Meet the team searching for answers

Royal North Shore Hospital respiratory and sleep medicine specialist Professor Peter Cistulli will lead the study, collaborating with RNSH Head of Respiratory and Sleep Medicine Dr Ben Harris, and Kolling Institute researchers Professor Martin Ugander and Dr Rebecca Kozor, who are experts in cardiac imaging.

The team behind the new study
Meet the team: Nina Sarkissian, Prof Martin Ugander, Prof Peter Cistulli, Dr Ben Harris and Dr Rebecca Kozor

Professor Cistulli said obstructive sleep apnoea has been linked to the development of cardiovascular disease, including hypertension, heart attack, atrial fibrillation and stroke – but there have been no randomised controlled trials confirming a causal link between the two.

“We hope our project will provide definitive evidence of the relationship between sleep apnoea and cardiovascular disease, closing our existing gaps in knowledge and informing future treatment approaches,” he said.

Nina Sarkissian, Director of Research Development for the Sleep Research Group across the Charles Perkins Centre and Royal North Shore Hospital, plays a key role in developing such cross-disciplinary collaborative research programs.

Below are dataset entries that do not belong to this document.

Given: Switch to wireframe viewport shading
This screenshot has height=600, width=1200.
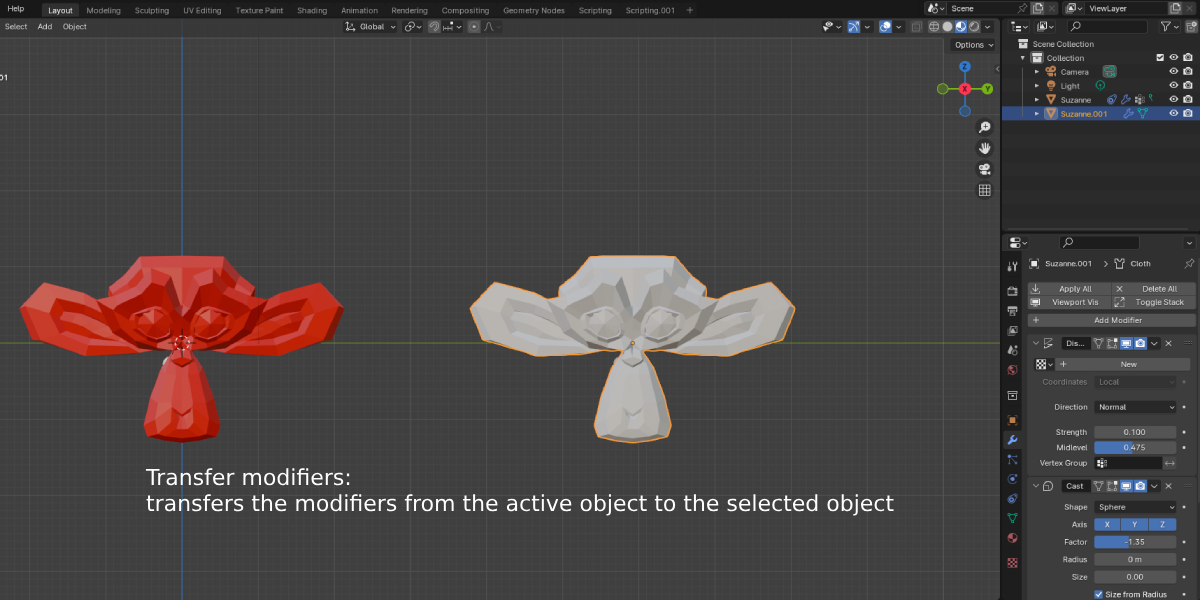Looking at the screenshot, I should (x=934, y=27).
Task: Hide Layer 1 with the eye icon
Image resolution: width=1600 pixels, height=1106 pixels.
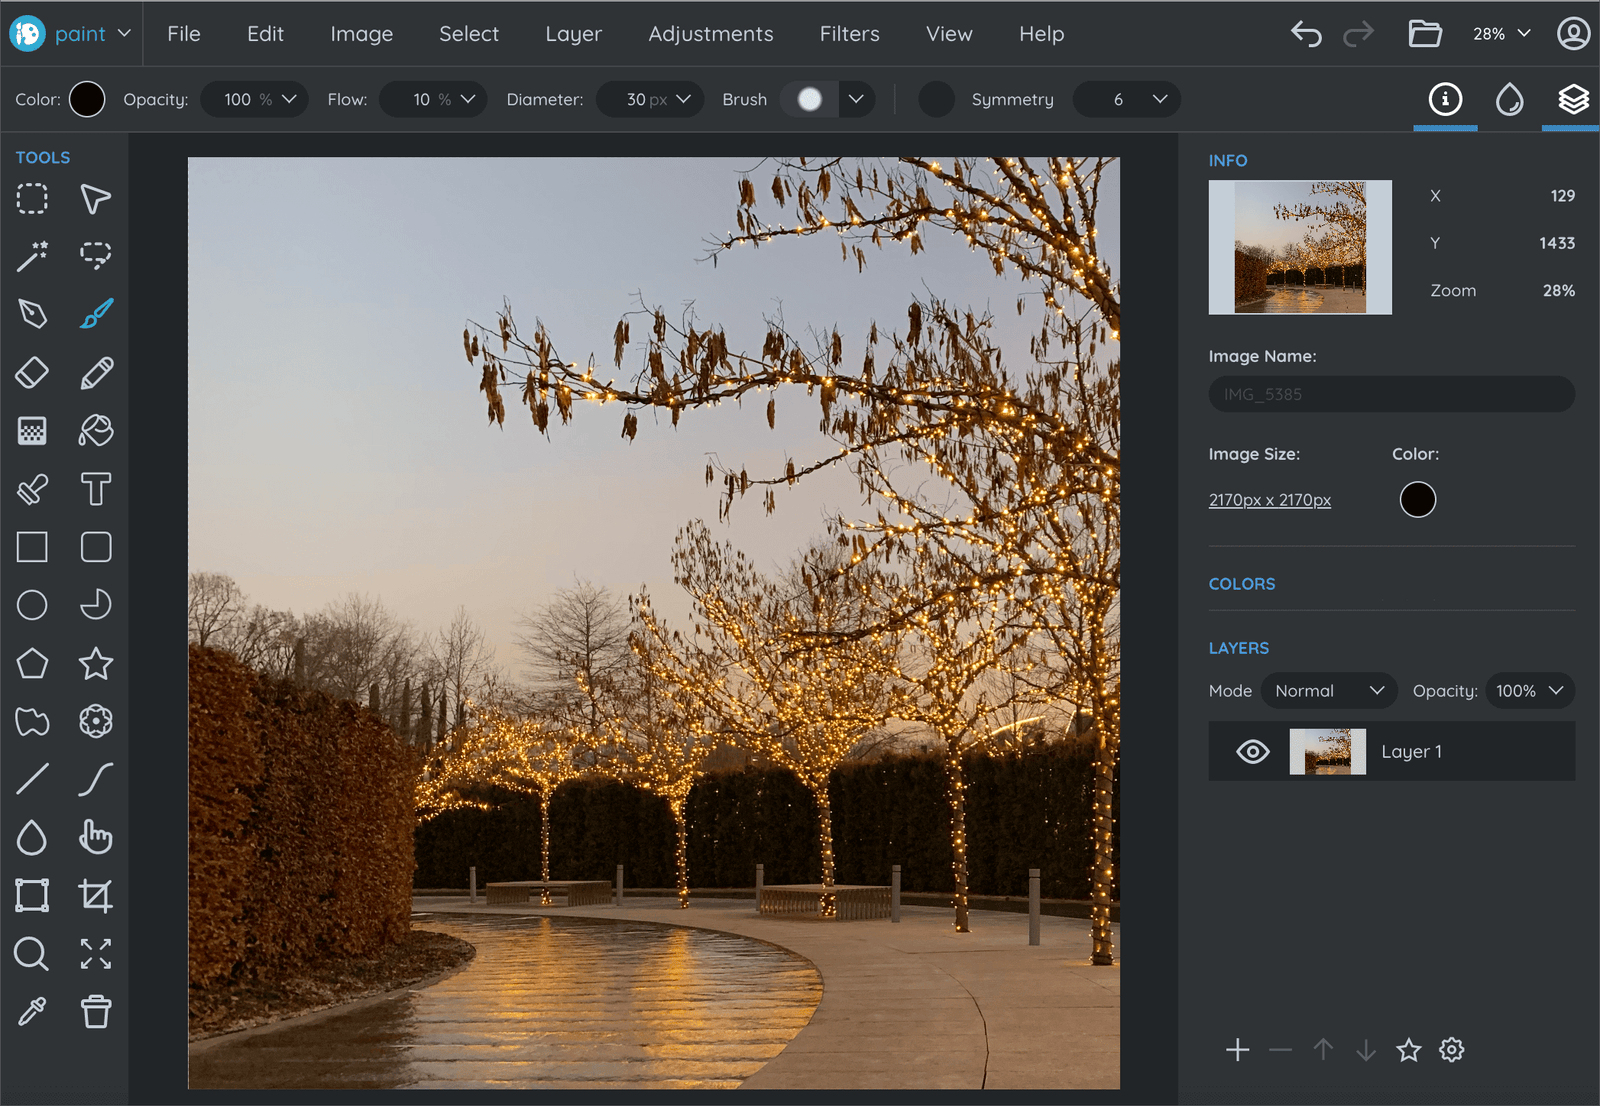Action: [1252, 752]
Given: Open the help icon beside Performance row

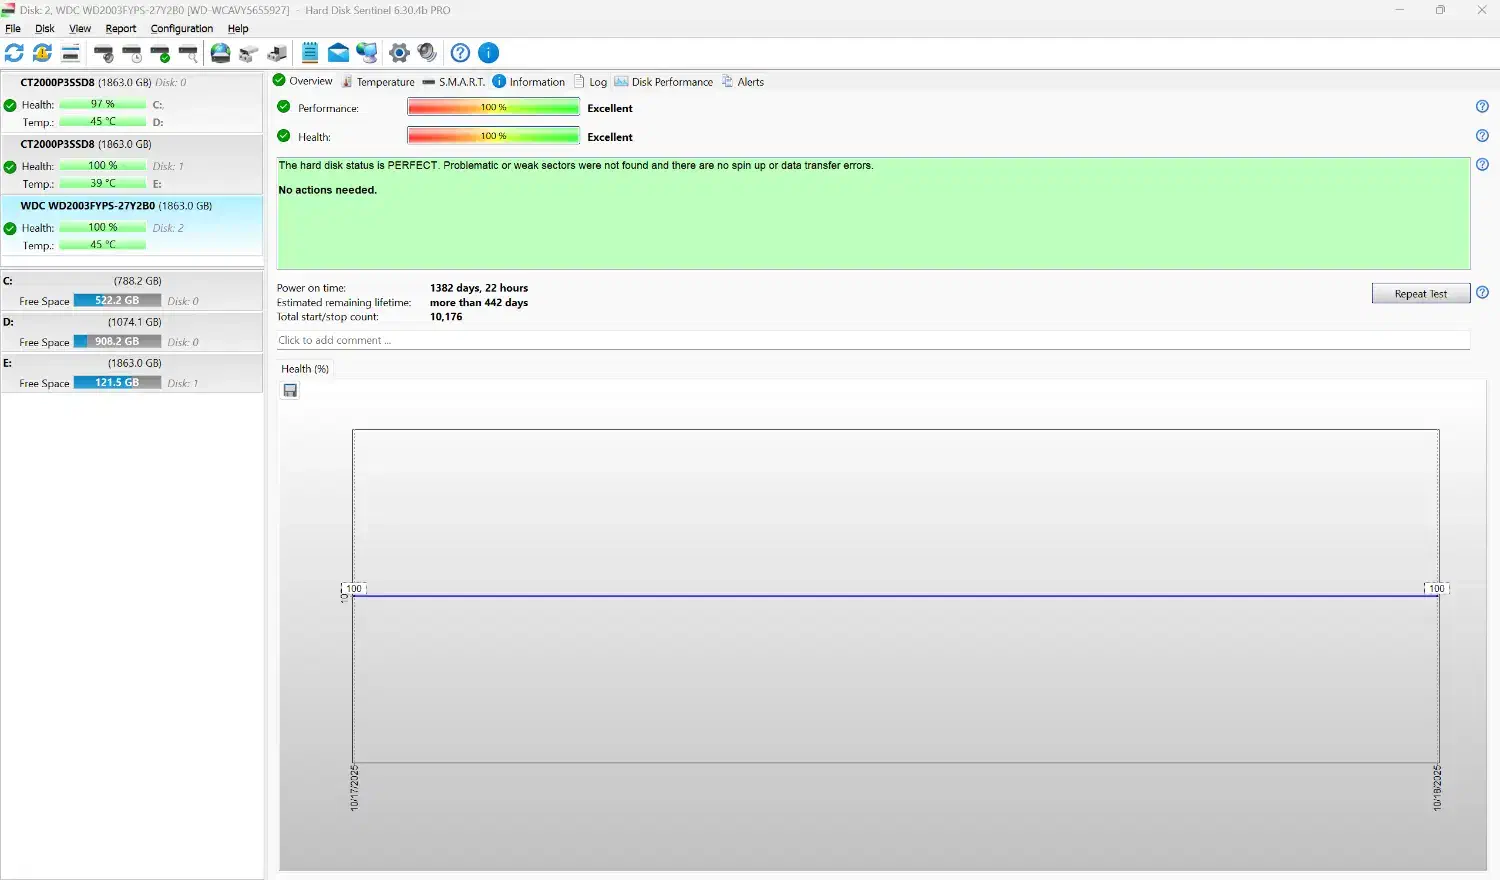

She said “Our CardioSleep Program will be unique, uniting three major disciplines of cardiology, respiratory and sleep medicine, and radiology to develop a precision medicine approach. This will help define which patients are at greatest risk and require personalised treatment.”

“We would like to see this valuable research program drive a new approach, and one which will dramatically reduce the number of people who lose their lives prematurely with a combination of sleep apnoea and cardiovascular disease.”

Nina Sarkissian

The project has been made possible following funding from the Ramsay Research Grant Program.